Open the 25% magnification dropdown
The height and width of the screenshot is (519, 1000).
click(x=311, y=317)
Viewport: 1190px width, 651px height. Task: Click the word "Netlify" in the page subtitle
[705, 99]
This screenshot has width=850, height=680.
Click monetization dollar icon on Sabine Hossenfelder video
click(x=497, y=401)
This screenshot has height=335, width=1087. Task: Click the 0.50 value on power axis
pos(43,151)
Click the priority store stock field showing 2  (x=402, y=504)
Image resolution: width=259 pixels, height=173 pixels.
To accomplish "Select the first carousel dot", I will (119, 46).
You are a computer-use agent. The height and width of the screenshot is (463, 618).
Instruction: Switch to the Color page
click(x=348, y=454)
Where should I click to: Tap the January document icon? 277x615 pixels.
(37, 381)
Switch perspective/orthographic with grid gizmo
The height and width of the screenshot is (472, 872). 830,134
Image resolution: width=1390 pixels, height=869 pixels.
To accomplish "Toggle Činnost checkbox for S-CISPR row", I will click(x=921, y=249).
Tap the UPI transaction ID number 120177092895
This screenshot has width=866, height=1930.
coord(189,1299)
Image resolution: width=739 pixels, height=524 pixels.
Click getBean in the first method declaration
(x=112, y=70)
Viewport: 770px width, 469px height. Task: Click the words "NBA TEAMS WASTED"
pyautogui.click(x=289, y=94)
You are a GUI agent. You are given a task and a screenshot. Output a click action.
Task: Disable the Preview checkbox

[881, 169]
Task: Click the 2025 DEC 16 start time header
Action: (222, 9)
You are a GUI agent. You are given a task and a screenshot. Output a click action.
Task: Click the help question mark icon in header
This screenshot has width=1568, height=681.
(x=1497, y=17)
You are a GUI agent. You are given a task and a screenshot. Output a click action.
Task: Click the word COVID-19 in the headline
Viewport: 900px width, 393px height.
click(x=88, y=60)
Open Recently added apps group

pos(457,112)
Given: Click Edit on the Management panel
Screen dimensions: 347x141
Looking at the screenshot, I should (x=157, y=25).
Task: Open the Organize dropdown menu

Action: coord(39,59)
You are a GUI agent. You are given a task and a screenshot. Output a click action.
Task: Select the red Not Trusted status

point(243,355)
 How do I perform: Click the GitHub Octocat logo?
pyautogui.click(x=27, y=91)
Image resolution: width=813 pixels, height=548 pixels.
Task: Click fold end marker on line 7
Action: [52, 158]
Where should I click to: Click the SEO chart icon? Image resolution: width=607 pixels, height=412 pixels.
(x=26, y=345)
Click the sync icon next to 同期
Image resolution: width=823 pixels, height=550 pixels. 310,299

◇ ◇ ◇ ◇ ◇ ◇ ◇

ASSIGNED TASK: Go through the listing above and write out exactly the lines starting with the one holding "Task: Click the help" and running through the one holding "Task: Click the word COVID-19 in the headline", ends included, and no others.

RESPONSE AREA:
Task: Click the help question mark icon in header
This screenshot has width=1568, height=681.
(x=1497, y=17)
You are a GUI agent. You are given a task and a screenshot. Output a click action.
Task: Click the word COVID-19 in the headline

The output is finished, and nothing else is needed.